Data listing
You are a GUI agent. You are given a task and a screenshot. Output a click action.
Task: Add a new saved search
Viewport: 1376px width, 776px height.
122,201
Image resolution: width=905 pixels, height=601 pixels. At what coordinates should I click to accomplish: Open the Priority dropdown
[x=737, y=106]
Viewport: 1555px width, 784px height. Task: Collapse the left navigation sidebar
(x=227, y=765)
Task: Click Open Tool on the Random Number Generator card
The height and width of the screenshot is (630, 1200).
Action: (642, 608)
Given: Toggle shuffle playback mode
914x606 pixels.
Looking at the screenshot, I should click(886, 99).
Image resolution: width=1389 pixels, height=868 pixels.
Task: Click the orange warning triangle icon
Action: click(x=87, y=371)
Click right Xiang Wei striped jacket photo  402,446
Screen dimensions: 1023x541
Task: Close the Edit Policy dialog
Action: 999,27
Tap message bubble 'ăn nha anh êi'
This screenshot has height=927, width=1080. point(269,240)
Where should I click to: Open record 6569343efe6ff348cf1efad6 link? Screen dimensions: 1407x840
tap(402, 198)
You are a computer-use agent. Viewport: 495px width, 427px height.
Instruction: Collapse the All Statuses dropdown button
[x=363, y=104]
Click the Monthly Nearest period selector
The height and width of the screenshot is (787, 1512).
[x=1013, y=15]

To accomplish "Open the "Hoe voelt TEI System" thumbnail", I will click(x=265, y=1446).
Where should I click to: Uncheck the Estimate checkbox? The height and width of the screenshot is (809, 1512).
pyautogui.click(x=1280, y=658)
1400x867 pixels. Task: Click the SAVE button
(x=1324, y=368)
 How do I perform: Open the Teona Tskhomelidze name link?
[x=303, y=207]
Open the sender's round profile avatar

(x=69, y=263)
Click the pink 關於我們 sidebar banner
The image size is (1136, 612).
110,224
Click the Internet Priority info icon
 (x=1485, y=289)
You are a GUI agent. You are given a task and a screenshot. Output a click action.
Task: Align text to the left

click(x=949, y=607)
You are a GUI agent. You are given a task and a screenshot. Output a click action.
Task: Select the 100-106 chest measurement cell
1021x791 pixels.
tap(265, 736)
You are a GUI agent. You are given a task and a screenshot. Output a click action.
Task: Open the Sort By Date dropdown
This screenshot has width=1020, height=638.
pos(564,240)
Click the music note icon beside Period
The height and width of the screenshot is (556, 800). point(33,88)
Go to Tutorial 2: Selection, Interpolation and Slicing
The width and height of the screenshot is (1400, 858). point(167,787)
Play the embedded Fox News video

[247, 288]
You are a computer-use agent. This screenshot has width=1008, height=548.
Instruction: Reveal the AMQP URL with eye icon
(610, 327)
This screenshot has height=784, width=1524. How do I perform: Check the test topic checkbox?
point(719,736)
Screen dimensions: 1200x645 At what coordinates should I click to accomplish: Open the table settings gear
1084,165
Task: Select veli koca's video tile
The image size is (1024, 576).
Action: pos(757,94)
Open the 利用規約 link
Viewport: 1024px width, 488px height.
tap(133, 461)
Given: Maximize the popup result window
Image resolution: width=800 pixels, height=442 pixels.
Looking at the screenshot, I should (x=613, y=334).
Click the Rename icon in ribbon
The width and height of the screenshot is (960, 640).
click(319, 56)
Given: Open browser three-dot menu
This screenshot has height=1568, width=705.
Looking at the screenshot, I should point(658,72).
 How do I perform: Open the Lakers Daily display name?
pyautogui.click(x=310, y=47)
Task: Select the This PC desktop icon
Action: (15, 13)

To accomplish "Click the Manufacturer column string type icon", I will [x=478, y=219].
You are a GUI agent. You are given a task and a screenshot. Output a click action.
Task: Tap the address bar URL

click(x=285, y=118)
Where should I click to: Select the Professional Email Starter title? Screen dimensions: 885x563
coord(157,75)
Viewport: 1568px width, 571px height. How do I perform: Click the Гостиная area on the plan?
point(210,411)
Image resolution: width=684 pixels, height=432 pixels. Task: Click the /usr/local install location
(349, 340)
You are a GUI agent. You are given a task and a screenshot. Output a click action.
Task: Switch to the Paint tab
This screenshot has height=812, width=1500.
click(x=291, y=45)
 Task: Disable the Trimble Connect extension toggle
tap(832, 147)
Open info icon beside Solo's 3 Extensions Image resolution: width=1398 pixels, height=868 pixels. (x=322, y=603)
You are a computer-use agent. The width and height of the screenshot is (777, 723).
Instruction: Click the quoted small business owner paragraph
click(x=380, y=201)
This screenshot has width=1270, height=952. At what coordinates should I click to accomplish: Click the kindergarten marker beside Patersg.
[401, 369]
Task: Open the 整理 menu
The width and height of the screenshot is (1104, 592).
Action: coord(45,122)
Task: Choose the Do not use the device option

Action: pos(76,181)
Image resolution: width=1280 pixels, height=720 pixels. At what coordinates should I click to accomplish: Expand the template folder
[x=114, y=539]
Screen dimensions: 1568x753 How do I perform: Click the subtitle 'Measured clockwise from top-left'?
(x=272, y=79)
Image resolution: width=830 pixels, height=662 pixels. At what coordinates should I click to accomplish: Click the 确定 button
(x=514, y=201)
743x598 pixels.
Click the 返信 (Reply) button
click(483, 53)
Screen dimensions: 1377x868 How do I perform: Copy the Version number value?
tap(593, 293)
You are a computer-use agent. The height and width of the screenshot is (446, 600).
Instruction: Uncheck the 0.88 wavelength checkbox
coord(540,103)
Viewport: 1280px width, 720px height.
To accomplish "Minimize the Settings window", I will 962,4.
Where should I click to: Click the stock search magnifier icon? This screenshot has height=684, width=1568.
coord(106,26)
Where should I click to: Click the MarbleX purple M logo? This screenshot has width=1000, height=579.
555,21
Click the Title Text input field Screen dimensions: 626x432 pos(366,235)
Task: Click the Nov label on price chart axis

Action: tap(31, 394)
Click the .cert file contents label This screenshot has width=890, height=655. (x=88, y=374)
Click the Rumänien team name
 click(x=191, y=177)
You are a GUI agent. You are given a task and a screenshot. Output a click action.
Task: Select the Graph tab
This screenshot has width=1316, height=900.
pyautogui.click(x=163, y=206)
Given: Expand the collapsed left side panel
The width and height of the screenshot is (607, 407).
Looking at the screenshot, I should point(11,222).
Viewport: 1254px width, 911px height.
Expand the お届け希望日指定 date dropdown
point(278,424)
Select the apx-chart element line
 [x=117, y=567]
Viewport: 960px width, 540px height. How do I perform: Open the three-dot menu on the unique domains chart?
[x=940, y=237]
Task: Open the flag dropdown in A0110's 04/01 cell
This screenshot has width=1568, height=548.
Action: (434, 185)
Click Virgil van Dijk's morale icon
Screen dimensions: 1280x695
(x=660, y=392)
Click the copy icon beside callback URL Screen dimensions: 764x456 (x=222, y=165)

Work required
Reproduce every one of the entries above verbatim, keeping their original order and line breaks.

Task output
You are a GUI agent. You are given a task and a screenshot. Output a click action.
Task: Add a new saved search
Viewport: 1376px width, 776px height.
122,201
Image resolution: width=905 pixels, height=601 pixels. At what coordinates should I click to accomplish: Open the Priority dropdown
[x=737, y=106]
Viewport: 1555px width, 784px height. Task: Collapse the left navigation sidebar
(x=227, y=765)
Task: Click Open Tool on the Random Number Generator card
The height and width of the screenshot is (630, 1200).
Action: (642, 608)
Given: Toggle shuffle playback mode
914x606 pixels.
Looking at the screenshot, I should click(886, 99).
Image resolution: width=1389 pixels, height=868 pixels.
Task: Click the orange warning triangle icon
Action: click(x=87, y=371)
Click right Xiang Wei striped jacket photo  402,446
Screen dimensions: 1023x541
Task: Close the Edit Policy dialog
Action: 999,27
Tap message bubble 'ăn nha anh êi'
This screenshot has height=927, width=1080. point(269,240)
Where should I click to: Open record 6569343efe6ff348cf1efad6 link? Screen dimensions: 1407x840
tap(402, 198)
You are a computer-use agent. Viewport: 495px width, 427px height.
Instruction: Collapse the All Statuses dropdown button
[x=363, y=104]
Click the Monthly Nearest period selector
The height and width of the screenshot is (787, 1512).
[x=1013, y=15]

To accomplish "Open the "Hoe voelt TEI System" thumbnail", I will click(x=265, y=1446).
Where should I click to: Uncheck the Estimate checkbox? The height and width of the screenshot is (809, 1512).
pyautogui.click(x=1280, y=658)
1400x867 pixels. Task: Click the SAVE button
(x=1324, y=368)
 How do I perform: Open the Teona Tskhomelidze name link?
[x=303, y=207]
Open the sender's round profile avatar

(x=69, y=263)
Click the pink 關於我們 sidebar banner
The image size is (1136, 612).
110,224
Click the Internet Priority info icon
 (x=1485, y=289)
You are a GUI agent. You are given a task and a screenshot. Output a click action.
Task: Align text to the left

click(x=949, y=607)
You are a GUI agent. You are given a task and a screenshot. Output a click action.
Task: Select the 100-106 chest measurement cell
1021x791 pixels.
tap(265, 736)
You are a GUI agent. You are given a task and a screenshot. Output a click action.
Task: Open the Sort By Date dropdown
This screenshot has width=1020, height=638.
pos(564,240)
Click the music note icon beside Period
The height and width of the screenshot is (556, 800). point(33,88)
Go to Tutorial 2: Selection, Interpolation and Slicing
The width and height of the screenshot is (1400, 858). point(167,787)
Play the embedded Fox News video

[247, 288]
You are a computer-use agent. This screenshot has width=1008, height=548.
Instruction: Reveal the AMQP URL with eye icon
(610, 327)
This screenshot has height=784, width=1524. How do I perform: Check the test topic checkbox?
point(719,736)
Screen dimensions: 1200x645 At what coordinates should I click to accomplish: Open the table settings gear
1084,165
Task: Select veli koca's video tile
The image size is (1024, 576).
Action: pos(757,94)
Open the 利用規約 link
Viewport: 1024px width, 488px height.
tap(133, 461)
Given: Maximize the popup result window
Image resolution: width=800 pixels, height=442 pixels.
Looking at the screenshot, I should (x=613, y=334).
Click the Rename icon in ribbon
The width and height of the screenshot is (960, 640).
click(319, 56)
Given: Open browser three-dot menu
This screenshot has height=1568, width=705.
Looking at the screenshot, I should point(658,72).
 How do I perform: Open the Lakers Daily display name?
pyautogui.click(x=310, y=47)
Task: Select the This PC desktop icon
Action: (15, 13)

To accomplish "Click the Manufacturer column string type icon", I will [x=478, y=219].
You are a GUI agent. You are given a task and a screenshot. Output a click action.
Task: Tap the address bar URL

click(x=285, y=118)
Where should I click to: Select the Professional Email Starter title? Screen dimensions: 885x563
coord(157,75)
Viewport: 1568px width, 571px height. How do I perform: Click the Гостиная area on the plan?
point(210,411)
Image resolution: width=684 pixels, height=432 pixels. Task: Click the /usr/local install location
(349, 340)
You are a GUI agent. You are given a task and a screenshot. Output a click action.
Task: Switch to the Paint tab
This screenshot has height=812, width=1500.
click(x=291, y=45)
 Task: Disable the Trimble Connect extension toggle
tap(832, 147)
Open info icon beside Solo's 3 Extensions Image resolution: width=1398 pixels, height=868 pixels. (x=322, y=603)
You are a computer-use agent. The width and height of the screenshot is (777, 723).
Instruction: Click the quoted small business owner paragraph
click(x=380, y=201)
This screenshot has width=1270, height=952. At what coordinates should I click to accomplish: Click the kindergarten marker beside Patersg.
[401, 369]
Task: Open the 整理 menu
The width and height of the screenshot is (1104, 592).
Action: coord(45,122)
Task: Choose the Do not use the device option

Action: pos(76,181)
Image resolution: width=1280 pixels, height=720 pixels. At what coordinates should I click to accomplish: Expand the template folder
[x=114, y=539]
Screen dimensions: 1568x753 How do I perform: Click the subtitle 'Measured clockwise from top-left'?
(x=272, y=79)
Image resolution: width=830 pixels, height=662 pixels. At what coordinates should I click to accomplish: Click the 确定 button
(x=514, y=201)
743x598 pixels.
Click the 返信 (Reply) button
click(483, 53)
Screen dimensions: 1377x868 How do I perform: Copy the Version number value?
tap(593, 293)
You are a computer-use agent. The height and width of the screenshot is (446, 600).
Instruction: Uncheck the 0.88 wavelength checkbox
coord(540,103)
Viewport: 1280px width, 720px height.
To accomplish "Minimize the Settings window", I will 962,4.
Where should I click to: Click the stock search magnifier icon? This screenshot has height=684, width=1568.
coord(106,26)
Where should I click to: Click the MarbleX purple M logo? This screenshot has width=1000, height=579.
555,21
Click the Title Text input field Screen dimensions: 626x432 pos(366,235)
Task: Click the Nov label on price chart axis

Action: tap(31, 394)
Click the .cert file contents label This screenshot has width=890, height=655. (x=88, y=374)
Click the Rumänien team name
 click(x=191, y=177)
You are a GUI agent. You are given a task and a screenshot. Output a click action.
Task: Select the Graph tab
This screenshot has width=1316, height=900.
pyautogui.click(x=163, y=206)
Given: Expand the collapsed left side panel
The width and height of the screenshot is (607, 407).
Looking at the screenshot, I should point(11,222).
Viewport: 1254px width, 911px height.
Expand the お届け希望日指定 date dropdown
point(278,424)
Select the apx-chart element line
 [x=117, y=567]
Viewport: 960px width, 540px height. How do I perform: Open the three-dot menu on the unique domains chart?
[x=940, y=237]
Task: Open the flag dropdown in A0110's 04/01 cell
This screenshot has width=1568, height=548.
Action: (434, 185)
Click Virgil van Dijk's morale icon
Screen dimensions: 1280x695
(x=660, y=392)
Click the copy icon beside callback URL Screen dimensions: 764x456 (x=222, y=165)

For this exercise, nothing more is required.